"""

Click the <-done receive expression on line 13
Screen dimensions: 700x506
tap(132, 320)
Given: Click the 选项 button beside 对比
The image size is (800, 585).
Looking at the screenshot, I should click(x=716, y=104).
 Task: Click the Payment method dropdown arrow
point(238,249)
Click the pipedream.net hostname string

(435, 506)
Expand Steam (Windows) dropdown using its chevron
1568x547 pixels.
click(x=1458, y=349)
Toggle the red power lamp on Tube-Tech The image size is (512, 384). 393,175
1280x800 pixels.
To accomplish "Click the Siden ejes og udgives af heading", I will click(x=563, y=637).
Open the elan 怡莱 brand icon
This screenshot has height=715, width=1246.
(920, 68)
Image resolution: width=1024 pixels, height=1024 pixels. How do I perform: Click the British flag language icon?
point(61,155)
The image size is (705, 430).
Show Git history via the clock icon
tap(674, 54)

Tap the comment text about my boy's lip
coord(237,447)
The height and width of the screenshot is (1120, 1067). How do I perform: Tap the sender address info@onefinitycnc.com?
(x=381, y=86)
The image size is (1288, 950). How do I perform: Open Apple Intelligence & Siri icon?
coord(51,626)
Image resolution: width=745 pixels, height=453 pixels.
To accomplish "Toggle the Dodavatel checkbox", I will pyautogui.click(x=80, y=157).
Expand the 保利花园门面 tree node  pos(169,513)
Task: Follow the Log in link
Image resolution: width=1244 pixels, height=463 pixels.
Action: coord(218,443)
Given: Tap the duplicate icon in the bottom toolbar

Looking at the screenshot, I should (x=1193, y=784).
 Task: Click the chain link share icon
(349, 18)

"""

**Assignment**
Your output should be the lines from the one with "Expand the 保利花园门面" through the last line of the entries above, copied exactly and nothing more.

**Answer for the task**
Expand the 保利花园门面 tree node  pos(169,513)
Task: Follow the Log in link
Image resolution: width=1244 pixels, height=463 pixels.
Action: coord(218,443)
Given: Tap the duplicate icon in the bottom toolbar

Looking at the screenshot, I should (x=1193, y=784).
 Task: Click the chain link share icon
(349, 18)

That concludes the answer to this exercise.